A system and method of evaluating a materialized view relating to a base table for a database system. The method includes the steps of defining a simulated materialized view for the base table within a user session and storing the definition for the simulated materialized view in computer memory such that the definition is available only within the user session. The method further includes the step of maintaining the definition(s) for one or more active materialized views relating to the base table in computer memory such that the definition(s) is/are available outside the user session. An optimizer is invoked to evaluate the simulated materialized view within the user session as if the materialized view was available outside the user session. As an additional step, a simulated materialized view is then selected on detecting a potential improvement of performance.

Description

    BACKGROUND
  • Computer systems generally include one or more processors interfaced to a temporary data storage device such as a memory device and one or more persistent data storage devices such as disk drives. Data is usually transferred between the memory device and the disk drives over a communications bus or similar. Once data has been transferred from a disk drive to a memory device accessible by a processor, database software is then able to examine the data to determine if it satisfies the conditions of a query.
  • Queries issued to the database system may be processed with a multitude of possible execution plans. Some execution plans are more cost efficient than other execution plans based on several factors including the number and size of intermediate result sets required to be constructed. Some queries are able to undergo query optimization that can enable dramatic improvements in performance in such database systems. A cost based query optimizer evaluates some or all possible execution plans for a query and estimates the cost of each plan based on resource utilization. The optimizer eliminates costly plans and chooses a relatively low cost plan.

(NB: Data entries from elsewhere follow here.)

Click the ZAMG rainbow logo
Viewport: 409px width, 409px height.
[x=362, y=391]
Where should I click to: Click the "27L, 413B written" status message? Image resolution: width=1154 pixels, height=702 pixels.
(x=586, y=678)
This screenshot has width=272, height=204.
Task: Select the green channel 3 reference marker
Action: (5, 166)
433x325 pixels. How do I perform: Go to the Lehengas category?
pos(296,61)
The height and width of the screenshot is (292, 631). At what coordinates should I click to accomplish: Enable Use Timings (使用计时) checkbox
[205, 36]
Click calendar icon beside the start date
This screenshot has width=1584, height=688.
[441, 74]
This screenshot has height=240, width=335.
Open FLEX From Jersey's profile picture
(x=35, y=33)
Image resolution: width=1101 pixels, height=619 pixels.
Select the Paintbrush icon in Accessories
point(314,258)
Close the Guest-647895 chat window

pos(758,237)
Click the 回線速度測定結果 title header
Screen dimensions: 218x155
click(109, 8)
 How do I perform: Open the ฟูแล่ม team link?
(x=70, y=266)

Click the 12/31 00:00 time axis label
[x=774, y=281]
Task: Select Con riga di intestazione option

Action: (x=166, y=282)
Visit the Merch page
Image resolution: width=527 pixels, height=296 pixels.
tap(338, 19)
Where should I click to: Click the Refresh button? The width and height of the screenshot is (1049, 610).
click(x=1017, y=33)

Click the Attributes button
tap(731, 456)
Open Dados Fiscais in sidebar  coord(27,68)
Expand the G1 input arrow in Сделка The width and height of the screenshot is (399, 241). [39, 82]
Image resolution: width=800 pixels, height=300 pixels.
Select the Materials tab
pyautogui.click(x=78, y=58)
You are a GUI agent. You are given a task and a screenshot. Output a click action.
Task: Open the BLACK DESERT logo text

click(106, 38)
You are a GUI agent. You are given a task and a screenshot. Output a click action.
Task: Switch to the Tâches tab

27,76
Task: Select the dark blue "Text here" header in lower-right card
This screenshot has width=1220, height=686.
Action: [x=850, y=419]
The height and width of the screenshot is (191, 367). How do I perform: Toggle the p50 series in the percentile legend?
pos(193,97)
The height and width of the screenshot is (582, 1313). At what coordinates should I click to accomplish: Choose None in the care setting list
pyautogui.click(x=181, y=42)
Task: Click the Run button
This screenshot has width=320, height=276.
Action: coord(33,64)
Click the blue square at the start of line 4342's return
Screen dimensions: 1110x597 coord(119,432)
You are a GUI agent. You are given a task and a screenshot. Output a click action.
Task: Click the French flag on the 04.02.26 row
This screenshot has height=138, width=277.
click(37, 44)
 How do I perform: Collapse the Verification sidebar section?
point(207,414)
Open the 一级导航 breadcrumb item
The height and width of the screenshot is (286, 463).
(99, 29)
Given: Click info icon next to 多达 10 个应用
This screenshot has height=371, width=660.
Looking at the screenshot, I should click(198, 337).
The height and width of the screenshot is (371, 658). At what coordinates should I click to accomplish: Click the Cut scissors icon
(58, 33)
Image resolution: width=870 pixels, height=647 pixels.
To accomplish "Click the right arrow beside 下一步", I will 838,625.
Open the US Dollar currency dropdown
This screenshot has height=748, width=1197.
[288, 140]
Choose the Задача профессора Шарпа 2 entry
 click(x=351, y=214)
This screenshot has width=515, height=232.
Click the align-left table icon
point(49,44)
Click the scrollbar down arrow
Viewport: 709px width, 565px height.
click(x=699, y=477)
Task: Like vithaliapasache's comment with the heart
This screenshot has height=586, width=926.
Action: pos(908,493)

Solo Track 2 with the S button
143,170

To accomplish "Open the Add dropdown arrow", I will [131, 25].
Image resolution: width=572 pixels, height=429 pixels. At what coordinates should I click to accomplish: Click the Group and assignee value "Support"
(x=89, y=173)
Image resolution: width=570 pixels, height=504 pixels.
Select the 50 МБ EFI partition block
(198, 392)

  • Physical database design is an essential step in implementing a high performance database system. Even an efficient cost based query optimizer will struggle to optimize queries issued to a poorly designed database system. During the design process, users must make choices regarding the physical characteristics of relational tables and columns. Such choices typically include indexes, partitioning strategies and materialized views. A materialized view is an advanced indexing structure that stores derived data usually in the form of pre-joined or pre-aggregated data. Like other indexes, they are automatically maintained by the system during updates. They can dramatically improve performance by eliminating the need to perform certain joins or aggregations at query execution time. In addition, materialized views can be used to provide an alternative primary index for all or a portion of the data of a table.
  • Because user workloads and data volumes change over the course of time, users must periodically tune the physical design of a database system. Experienced users will often have several promising design ideas but will be reluctant to try out these ideas on a production system for fear of negatively impacting system performance. Such negative impacts include resources to build the index or materialized view and resources to maintain the index or materialized view during data loads or SQL updates. Materialized views are inherently more complex and more difficult to design than simple or traditional indexes.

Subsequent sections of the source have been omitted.